キーワード:福島第一原子力発電所、放射性セシウム、土壌沈着濃度

【研究背景】
 2011年3月に起こった、東京電力福島第一原子力発電所の事故により、福島県を中心とする陸域に大規模な放射能汚染が起こった。事故後の2011年6月には、日本地球惑星科学連合および日本放射化学会を中心とした有志の研究グループが、汚染状況の把握のための土壌採取のフィールド実験を実施した。これにより初期の汚染状況が明らかとなったが、航空機サーベイ等による汚染状況の把握は継続して行われているものの、実際に土壌を採取して汚染状況の詳細を把握する大規模な調査はそれ以降行われていない。
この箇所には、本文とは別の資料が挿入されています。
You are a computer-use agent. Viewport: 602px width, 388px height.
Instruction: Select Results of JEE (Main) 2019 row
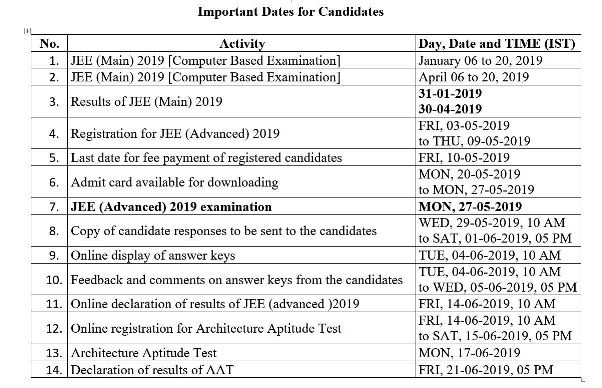click(x=306, y=101)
事故から5年以上が経過し、土壌に沈着した放射性核種(主に放射性セシウム:134Csおよび137Cs)は環境中でその化学形態等を変化させ、土壌の深部への浸透や流出により、初期とは異なる分布状況に変化していることが予想される。帰還困難区域の除染作業が開始されようという状況で、土壌の放射性核種の汚染状況を把握するのはきわめて重要である。そこで本研究では、福島県内の帰還困難区域を中心として土壌採取のフィールド実験を行い、その分析により現在の汚染状況の把握することを目的に実施した。
【調査概要】
 本研究プロジェクトは、2016年6月から9月にかけての9日間、のべ176名で実施した。福島県内の帰還困難区域を中心として、公共施設等を選定したうえで、各自治体との情報交換を行い、除染が行われていない地点全105か所を土壌採取場所として選択した。まずはNaIシンチレーターもしくは電離箱を用いて地面から1 mおよび5 cmの空間線量の測定を行い、専用の採土器を用いて表層より5 cmの土壌を採取した。試料採取場所におけるばらつきを評価するために、1地点ごとに5試料の採取を実施し、5年間の環境中での放射性核種の移動状況を評価するために、土壌は表層部の0.0-2.5 cmと、深部の2.5-5.0 cmに分けて採取した。また放射性核種の移行過程をより詳しく調べるために、4地点につき1地点程度、深さ30 cmのコア試料の採取も行った。本講演では、この調査について概要を説明し、事故直後と5年後の比較などいくつかの初期結果について簡単に紹介する。より詳細な結果については、別の講演にて報告が行われる。